I'd like to compare some aspects of the functionality between intel's VTune 6.0 and profiler of TI's Code Composer Studio 2.0. I hope this comarison will be helpful for development and application of VTune.
My development work mostly focus on the field of on speech signal processing. About 6 months ago I was developing a G.729 speech codec on TI's 62x DSP platform. Both the hardware and development environment (Code Composer Studio - CCS 2.0) are powerful. CCS 2.0 also has a profiler. It's working method is different from that of VTune in some ways, at least to me, from a user's point of view. The profiler is integrated with the IDE - CCS 2.0. A user can add any function and segment of codes to the profiler. To me, the most important of all is, the profiler seems to get precise number of CPU cycles (for example 665795 for one of my key function in the algorithm) for everything being profiled. The profile result is displayed in a view inside the IDE, with values changing as the program running. I don't know the way they implement this kind of profiling. Or does this precise counting of CPU cycles need some special support of the CPU hardware?
VTune, on the other hand, use EBS to do the CPU events counting. But there is a Sample After Value, which cannot be too small. If I set it to 1, my hard disk will be full in no time. And VTune's sampling is a system-wide operation. This is necessary, cause I can know how much time my program spend on calling system APIs or MFC functions relating to the user interface. But If VTune can allow user to specify what part of his own program to profile and don't include anything else in profiling, a lot of time, disk space and memory will be saved. At the same time, profiling targeted at a small part of the program can be more refined and can generate more accurate results.

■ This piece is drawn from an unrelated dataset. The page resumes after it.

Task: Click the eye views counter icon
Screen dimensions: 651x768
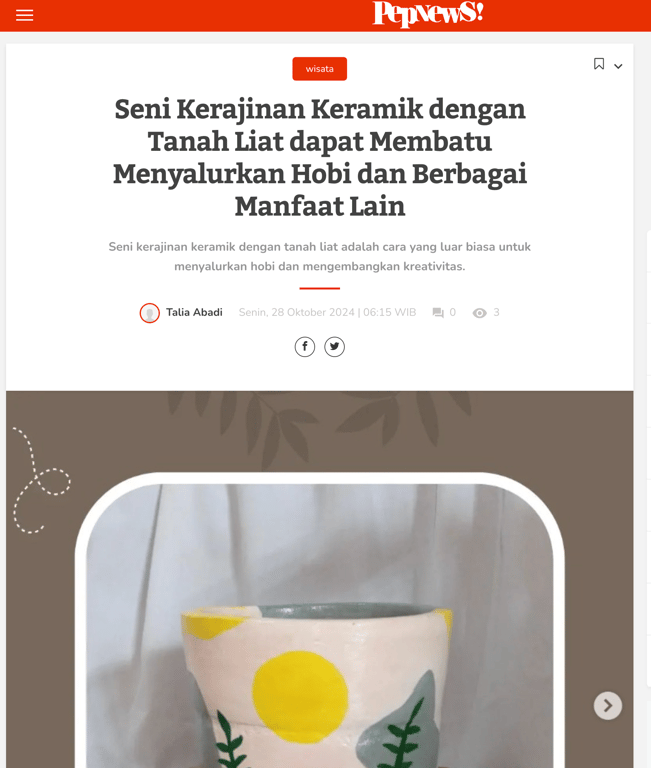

VTune has a very powerful utility - the Call Graph, which TI does not has a counterpart as far as I know. It's very useful to locate the heaviest excution path and function in the program being profiled. But once I HAS located the heaviest function, the remaining work mostly involve tuning this function (or even a segment of codes) again and again. At this time generating the same profiling results (including call graph and sampling) for the parts that the user are currently not interested in (including "light" parts of the user's program and OS modules, etc.) is a waste of time and resource.
Anyway, my technical experience and knowledge are very limited. I don't know whether what I have pointed out are reasonable or objective. If not, please point out my error and I will be very happy to receive your correction. I'm sorry if my comment on VTune make you uncomfortable. But I do hope this can provide some useful ideas from the user's point of view. I do hope VTune has the most powerful functionality and is easy to use.